There’s a lot to be said for banality. It’s probably the most under-rated of teaching practices, mainly because it’s so little remarked upon. We always talk about pushing our students to the edge of their knowledge and understanding, so that this edge is pushed further back, and we also keep flagging the core ideas as lodestones, but we only rarely come back to the stuff in-between: the logical corollaries of the core concepts.
Yesterday’s class with my negotiation students was a case in point.
The session was centred on the theme of preparation, and asked them to agree a governmental coalition in the wake of the Spanish elections. This threw up lots of great thoughts and discussions about many points: Spanish politics, coalition-building in general, verisimilitude in simulations (they ended up with a grand coalition), and even stuff about preparation (I’d possibly been less than helpful about what prep they needed to do).
But for me, the big lesson was one that I end up discussing at length every year, but never quite manage to embed explicitly in the module’s work. And it’s a banal point: simply put, it’s not what you say, it’s what people hear that matters.
“Sure”, you’re thinking, “that’s pretty obvious, isn’t it?”
Even if you never studied negotiation, then you know enough about constructivism to appreciate the objective weight of subjective interpretations, enough about the importance of clear communication in any sphere of life, and enough about life to know that misunderstandings and talking-at-cross-purposes happens pretty often.
But you also might well have never put those things together to consider the banal point that people will tend to understand things as they understand them, rather than as someone else understands them. So it doesn’t matter if I think I’m being clear, if you don’t think I’m being clear.
Likewise, my students seemed to have a bit of block in understanding why there had been some tension in the negotiations. A couple of groups had left the room to work out some options, and didn’t want to be disturbed by emissaries from the other parties. Unfortunately, since they were the PP and PSOE and ended up with that grand coalition proposal, when they did present it to the others, they didn’t get much joy. Both sides were still quite sore about it, even during the debrief, and we had to work through how this had come to pass before we could get to all that other stuff I mentioned.

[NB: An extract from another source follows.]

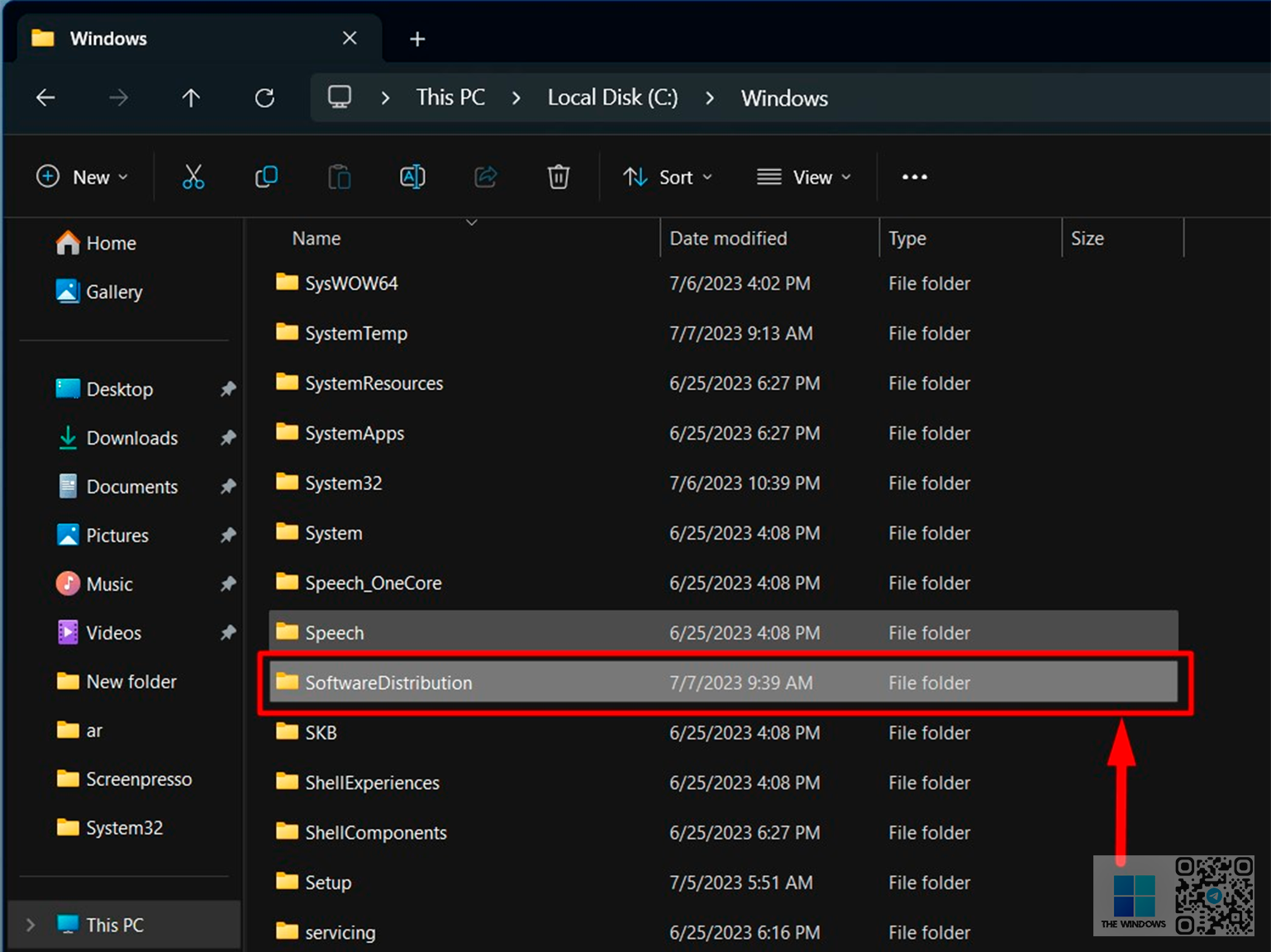1271x952 pixels.
Task: Go up one level with Up arrow
Action: tap(191, 98)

I’ve written about this before in a different context and that’s maybe the point: at some stage it becomes so obvious that it’s hard to remember that we need to remember it.
In my case, I’m fortunate that it’s such a pervasive issue that it does always come up at some point in class, but you might not have that. All of us might do well to remember that to leap from central theoretical tenet straight to the boundary can be exciting and engaging, but it can also come with costs.